PIC 16 (Python with Applications)

Image processing hints

Here are some hints, to make your life a little bit more pleasant when dealing with images.

Loading images with matplotlib

The function we've been using to load images is matplotplib.pyplot.imread. If you installed Spyder the way that I think most students did, you probably also have PIL, the Python Imaging Library, installed. If that's true, then imread will load most image formats (JPG, PNG, etc.). If not, you might only be able to read in PNG files.

One source of annoyance is the return type from imread. If you execute implt.imread('img.png') (and if the image exists, etc.), then you'll get one of these three things:

Well, actually that's kind of a lie. Sometimes imread will return the pixel data using uint8 (i.e., "unsigned integer, 8-bit") data instead of float32 (i.e., "floating point, 32-bit"). When it uses uint8, the pixels will be in the range 0 to 255 instead of 0 to 1.

For consistency, you might want to have a helper function or three to deal with all of this nonsense by converting to one of two forms: RGB or grayscale, always with floating-point data in the range 0 to 1. Here's what that might look like (or, download as a Python source file):

# Helper functions for image processing, for PIC 16, Spring 2017, UCLA
# Author: Andrew Krieger <akrieger@math.ucla.edu>
# Version: 0.1
# License: CC0 (intended for release into the public domain)

import numpy as np

def normalizeImage(im):
  """Renormalize an image read in by matplotplib.pyplot.imread.

  The returned image will have pixel data in the range [0,1], even if the input
  image used the range [0,255] instead.

  NOT FULLY TESTED; USE AT YOUR OWN RISK!
  """

  if im.dtype == np.uint8:
    # 8-bit integer pixel data; convert to float and rescale
    return im.astype(np.float32) / 255.0
  elif im.dtype == np.float32 or im.dtype == np.float64:
    # Floating-point data; make a copy for consistency
    return im.copy()
  else:
    raise ValueError("Unrecognized data type: %s" % im.dtype)


def standardizeImageRGB(im):
  """Standardize an image that was read in by matplotlib.pyplot.imread.
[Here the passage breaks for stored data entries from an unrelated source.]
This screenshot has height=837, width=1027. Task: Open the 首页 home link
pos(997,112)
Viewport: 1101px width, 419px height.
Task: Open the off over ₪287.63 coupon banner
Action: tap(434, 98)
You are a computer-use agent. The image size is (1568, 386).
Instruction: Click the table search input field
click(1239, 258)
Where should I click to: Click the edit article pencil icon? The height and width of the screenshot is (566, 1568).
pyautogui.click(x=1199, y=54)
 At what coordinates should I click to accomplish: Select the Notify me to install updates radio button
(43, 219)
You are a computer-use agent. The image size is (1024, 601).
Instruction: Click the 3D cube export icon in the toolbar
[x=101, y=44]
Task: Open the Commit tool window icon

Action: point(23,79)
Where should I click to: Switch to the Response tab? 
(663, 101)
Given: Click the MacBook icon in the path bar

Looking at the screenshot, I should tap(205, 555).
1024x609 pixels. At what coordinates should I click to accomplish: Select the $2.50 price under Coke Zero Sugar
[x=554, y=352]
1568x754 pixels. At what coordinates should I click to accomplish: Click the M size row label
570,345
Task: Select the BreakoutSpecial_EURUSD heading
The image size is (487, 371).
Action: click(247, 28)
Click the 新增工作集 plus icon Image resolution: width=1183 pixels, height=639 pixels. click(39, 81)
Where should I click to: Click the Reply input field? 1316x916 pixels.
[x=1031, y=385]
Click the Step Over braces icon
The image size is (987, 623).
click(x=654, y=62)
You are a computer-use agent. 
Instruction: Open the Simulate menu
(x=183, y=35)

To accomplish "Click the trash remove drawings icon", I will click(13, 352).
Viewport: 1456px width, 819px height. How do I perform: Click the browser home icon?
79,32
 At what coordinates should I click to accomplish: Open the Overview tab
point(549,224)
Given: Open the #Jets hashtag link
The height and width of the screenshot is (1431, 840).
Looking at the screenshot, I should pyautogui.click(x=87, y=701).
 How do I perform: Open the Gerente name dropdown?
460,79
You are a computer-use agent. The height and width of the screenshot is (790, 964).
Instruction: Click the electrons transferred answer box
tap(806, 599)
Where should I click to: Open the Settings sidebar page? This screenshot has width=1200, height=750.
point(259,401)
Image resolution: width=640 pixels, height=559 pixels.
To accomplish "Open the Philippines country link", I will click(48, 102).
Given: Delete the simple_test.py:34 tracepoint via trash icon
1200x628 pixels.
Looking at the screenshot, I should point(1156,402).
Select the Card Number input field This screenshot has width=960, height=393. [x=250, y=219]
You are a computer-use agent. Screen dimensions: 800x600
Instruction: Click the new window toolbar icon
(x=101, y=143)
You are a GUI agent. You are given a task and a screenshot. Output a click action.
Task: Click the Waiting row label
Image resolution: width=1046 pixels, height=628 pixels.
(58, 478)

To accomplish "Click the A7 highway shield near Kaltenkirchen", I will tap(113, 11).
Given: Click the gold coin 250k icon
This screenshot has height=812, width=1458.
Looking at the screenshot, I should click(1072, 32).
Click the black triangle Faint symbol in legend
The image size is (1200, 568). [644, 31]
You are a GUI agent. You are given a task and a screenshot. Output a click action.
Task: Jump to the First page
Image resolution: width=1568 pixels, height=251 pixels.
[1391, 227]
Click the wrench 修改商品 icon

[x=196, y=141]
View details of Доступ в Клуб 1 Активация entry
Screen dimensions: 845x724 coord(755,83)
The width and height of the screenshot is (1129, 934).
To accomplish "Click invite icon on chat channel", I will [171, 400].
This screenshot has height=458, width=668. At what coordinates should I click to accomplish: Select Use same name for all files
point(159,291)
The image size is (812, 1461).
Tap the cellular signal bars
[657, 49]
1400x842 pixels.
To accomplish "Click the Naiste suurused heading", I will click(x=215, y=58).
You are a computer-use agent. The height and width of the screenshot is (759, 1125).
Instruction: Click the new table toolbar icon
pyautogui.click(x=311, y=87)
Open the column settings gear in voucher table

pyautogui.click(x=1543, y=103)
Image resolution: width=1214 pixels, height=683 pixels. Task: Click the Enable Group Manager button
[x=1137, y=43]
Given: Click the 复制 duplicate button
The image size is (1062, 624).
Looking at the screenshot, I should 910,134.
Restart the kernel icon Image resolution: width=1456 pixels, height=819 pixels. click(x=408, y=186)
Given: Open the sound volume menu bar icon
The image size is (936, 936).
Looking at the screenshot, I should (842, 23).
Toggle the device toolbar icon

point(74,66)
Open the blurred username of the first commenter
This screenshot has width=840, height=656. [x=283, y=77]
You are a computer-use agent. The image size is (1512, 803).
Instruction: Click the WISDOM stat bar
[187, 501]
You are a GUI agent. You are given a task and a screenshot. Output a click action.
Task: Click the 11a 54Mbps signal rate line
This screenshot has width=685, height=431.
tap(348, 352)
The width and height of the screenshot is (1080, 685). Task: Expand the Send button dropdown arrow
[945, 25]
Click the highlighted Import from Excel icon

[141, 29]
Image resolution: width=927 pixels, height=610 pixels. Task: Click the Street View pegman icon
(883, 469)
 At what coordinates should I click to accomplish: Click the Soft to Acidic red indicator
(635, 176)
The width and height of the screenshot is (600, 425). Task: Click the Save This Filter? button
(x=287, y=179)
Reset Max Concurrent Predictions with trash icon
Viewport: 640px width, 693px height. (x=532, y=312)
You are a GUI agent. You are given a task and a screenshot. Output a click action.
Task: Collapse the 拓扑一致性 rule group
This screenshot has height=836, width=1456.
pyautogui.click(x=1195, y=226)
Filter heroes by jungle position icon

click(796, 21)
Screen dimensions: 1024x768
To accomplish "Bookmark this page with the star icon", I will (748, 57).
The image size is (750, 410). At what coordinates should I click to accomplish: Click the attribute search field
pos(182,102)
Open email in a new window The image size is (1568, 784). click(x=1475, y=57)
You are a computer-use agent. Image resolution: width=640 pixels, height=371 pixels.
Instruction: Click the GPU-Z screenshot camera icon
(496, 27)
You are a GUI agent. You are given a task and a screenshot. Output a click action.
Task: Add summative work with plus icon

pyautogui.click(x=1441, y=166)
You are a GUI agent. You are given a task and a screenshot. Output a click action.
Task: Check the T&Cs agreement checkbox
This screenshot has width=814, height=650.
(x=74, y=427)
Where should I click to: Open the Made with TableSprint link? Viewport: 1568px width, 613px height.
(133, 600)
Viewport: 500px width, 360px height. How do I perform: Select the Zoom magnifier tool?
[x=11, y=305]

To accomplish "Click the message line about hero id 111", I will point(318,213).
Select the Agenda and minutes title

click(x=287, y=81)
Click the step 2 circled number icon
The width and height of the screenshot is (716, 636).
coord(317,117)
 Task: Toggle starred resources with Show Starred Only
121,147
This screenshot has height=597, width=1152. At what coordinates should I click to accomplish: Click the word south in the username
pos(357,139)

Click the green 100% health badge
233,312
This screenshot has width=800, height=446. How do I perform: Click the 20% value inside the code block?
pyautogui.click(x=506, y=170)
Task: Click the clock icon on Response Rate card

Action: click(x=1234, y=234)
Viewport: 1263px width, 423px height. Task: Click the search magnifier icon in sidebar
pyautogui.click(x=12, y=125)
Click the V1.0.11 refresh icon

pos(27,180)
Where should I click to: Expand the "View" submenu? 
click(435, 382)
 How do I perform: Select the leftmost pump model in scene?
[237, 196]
  Input: a numpy array, as returned by imread.
  Output: a copy of im, returned as a RGB image with data in the range 0 to 1.

  NOT FULLY TESTED; USE AT YOUR OWN RISK!
  """

  im = normalizeImage(im)

  if len(im.shape) == 2:
    # Grayscale image. Convert to grayscale in an incorrect-but-simple way.
    # For a better way, see:
    #   https://en.wikipedia.org/wiki/Grayscale#Colorimetric_.28luminance-preserving.29_conversion_to_grayscale

    # This code re-interprets the original im array (of shape (N,M))
    # as an array of shape (N,M,1), then multiplies by an array of shape
    # (1,1,3) where all the elements are equal to 1.

    # Afterwards, new_im[y, x, c] == old_im[y, x] * 1, for c=0,1,2
    N,M = im.shape
    return im.reshape((N, M, 1)) * np.ones((1,1,3))
  elif len(im.shape) == 3 and (im.shape[2] == 3 or im.shape[2] == 4):
    # Strip off the alpha channel, if there is one
    return im
  else:
    raise ValueError("Unrecognized array format: shape == %s" % im.shape)

  return im

def standardizeImageGrayscale(im):
  """Standardize an image that was read in by matplotlib.pyplot.imread.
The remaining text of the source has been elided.